Friday, February 13, 2009
Hundreds of New Ways to Explore the Old World
Warhammer Fantasy Roleplay fans were worried when Black Industries dumped its RPG line (WFRP and Dark Heresy, the W40K RPG) off on Fantasy Flight Games (well, at least I was worried). Known mostly for their large format, expensive, time-consuming board games, FFG has only one other RPG I'm aware of: Grimm, a simple, dark RPG in which child PCs adventure in a world that resembles the fairy tales of youth, only more twisted, bizarre and dangerous. I thought it was a good game, though it had some minor layout problems, those were cosmetic. Overall, the Grimm book looks nice. Still, since I like the way my Black Industries WH books all match up when they're lined up on the bookcase, I was worried FFG might mess with the "traditional" WFRP book design, or worse yet, come out with bad products.

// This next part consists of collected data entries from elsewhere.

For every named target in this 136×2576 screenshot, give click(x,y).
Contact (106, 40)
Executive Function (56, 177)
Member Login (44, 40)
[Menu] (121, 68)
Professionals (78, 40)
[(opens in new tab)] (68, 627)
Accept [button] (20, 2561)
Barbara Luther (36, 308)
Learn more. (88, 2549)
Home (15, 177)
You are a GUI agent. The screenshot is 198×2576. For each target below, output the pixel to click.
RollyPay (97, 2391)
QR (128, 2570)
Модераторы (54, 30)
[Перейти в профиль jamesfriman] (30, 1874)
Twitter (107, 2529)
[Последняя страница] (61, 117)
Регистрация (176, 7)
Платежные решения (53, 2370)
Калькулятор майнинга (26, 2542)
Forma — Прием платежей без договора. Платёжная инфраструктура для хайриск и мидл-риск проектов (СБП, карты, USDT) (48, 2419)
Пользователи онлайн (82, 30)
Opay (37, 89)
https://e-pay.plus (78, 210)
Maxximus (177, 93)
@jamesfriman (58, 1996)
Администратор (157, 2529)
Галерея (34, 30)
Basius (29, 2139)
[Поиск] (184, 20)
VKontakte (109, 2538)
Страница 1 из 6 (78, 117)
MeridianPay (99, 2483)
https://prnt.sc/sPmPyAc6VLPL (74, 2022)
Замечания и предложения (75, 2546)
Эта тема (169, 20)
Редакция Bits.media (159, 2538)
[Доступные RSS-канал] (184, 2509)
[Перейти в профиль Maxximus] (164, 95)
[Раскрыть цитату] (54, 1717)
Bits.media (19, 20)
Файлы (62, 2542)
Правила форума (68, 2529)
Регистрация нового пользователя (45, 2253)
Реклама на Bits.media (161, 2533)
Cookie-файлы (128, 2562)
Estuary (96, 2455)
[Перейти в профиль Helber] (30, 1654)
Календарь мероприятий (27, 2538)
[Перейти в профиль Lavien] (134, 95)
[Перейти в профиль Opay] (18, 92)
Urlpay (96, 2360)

I was worried for no reason. FFG's first product for WFRP, Career Compendium, is useful, attractive, and durable, and will appeal to both players and Game Masters alike.
Since BI released the core rulebook several years ago, there have been well over a dozen sourcebooks, adventure books, and whatnot, and all of them featured new careers. Now, all of them are collected here in one volume. If you're bored with the 100 some-odd careers in the main book, there are a total of 220 here. Fancy becoming an Abbot? How about a Whaler? Questing Knight? Black Guard? Agent of the Shroud? Bear Tamer? There are also some brand-new careers, like Rapscallion and Farmer.
Yes, Farmer. Finally.
The book offers more than just re-printing old stuff in a new place. Each career gets its own page, with the top half devoted to stats and the bottom half dedicated to more detailed background information about how the career really works in the Warhammer World, adventure seeds, and lots of other "crunchy bits."
Most books, beyond the core rulebook and maybe something like Realms of Sorcery, are mostly just purchased by Game Masters. The Career Compendium is going to be something players can really sink their teeth into.
Finally, I'm happy to say that the only real design change from the BI books is a logo swap. If anything, the art quality is getting a bit better. The cover features a slightly more comic-inspired look than the BI stuff, but it's still very Warhammer and leaps off a shelf. And trust me, if you're a Warhammer geek, there's tons of stuff here to sink your teeth into.
So there it is. I thought I'd cap my Warhammer collection at the end of the BI line, but if this is any indication of WFRP's future with FFG, it's going to be a bright one. In a grim way, of course.